Más allá del asfalto, del ruido, del frenesí y la vorágine de las horas punta, las ciudades también saben vivir de otra forma. Al menos Madrid, lo hace. Solo hay que acudir al número dos de la calle Corredera Baja de San Pablo para comprobarlo. En pleno centro de la capital, justo detrás de la mítica Gran Vía, acostumbrada a exhibir en sus salas cinematográficas, mundos de ilusión y fantasía, Gymage Terrace & Restaurant le hace la competencia, ofreciendo un espectáculo diario. Un oasis de paz y relax en el ático, contemplando el letrero del cine Capitol o el campanario de la Iglesia de San Martín, por ejemplo. Un mundo de contrastes en un espacio verde, con multitud de ambientes donde el tiempo se detiene y se disfruta, ya sea en la zona de restaurante, de copas, en la llamada parte ‘vip’, destinada también a la celebración de eventos, en el recinto de la piscina, con la que también cuenta el local, invitando a darse un chapuzón en los días calurosos, o descansando en sus cómodas camas tipo balinesas, para hacer soñar más aún a la clientela.

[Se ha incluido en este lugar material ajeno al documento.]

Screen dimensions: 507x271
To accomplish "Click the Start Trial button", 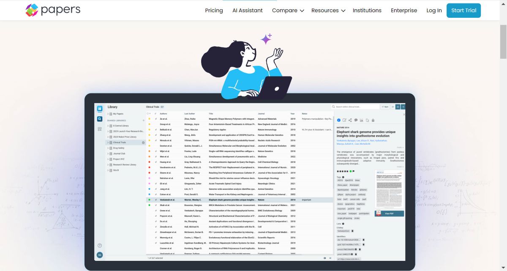I will (463, 11).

Gymage Terrace & Restaurant no es un lugar para describir, sino para vivir. Juzguen ustedes por sí mismos. No les defraudará en abosoluto.
Su espíritu se regocija de bienestar y calidad a precios asequibles para todos los bolsillos; porque Gymage Terrace & Restaurant sabe moverse al son del tiempo que le ha tocado vivir. Sólo así se llega lejos.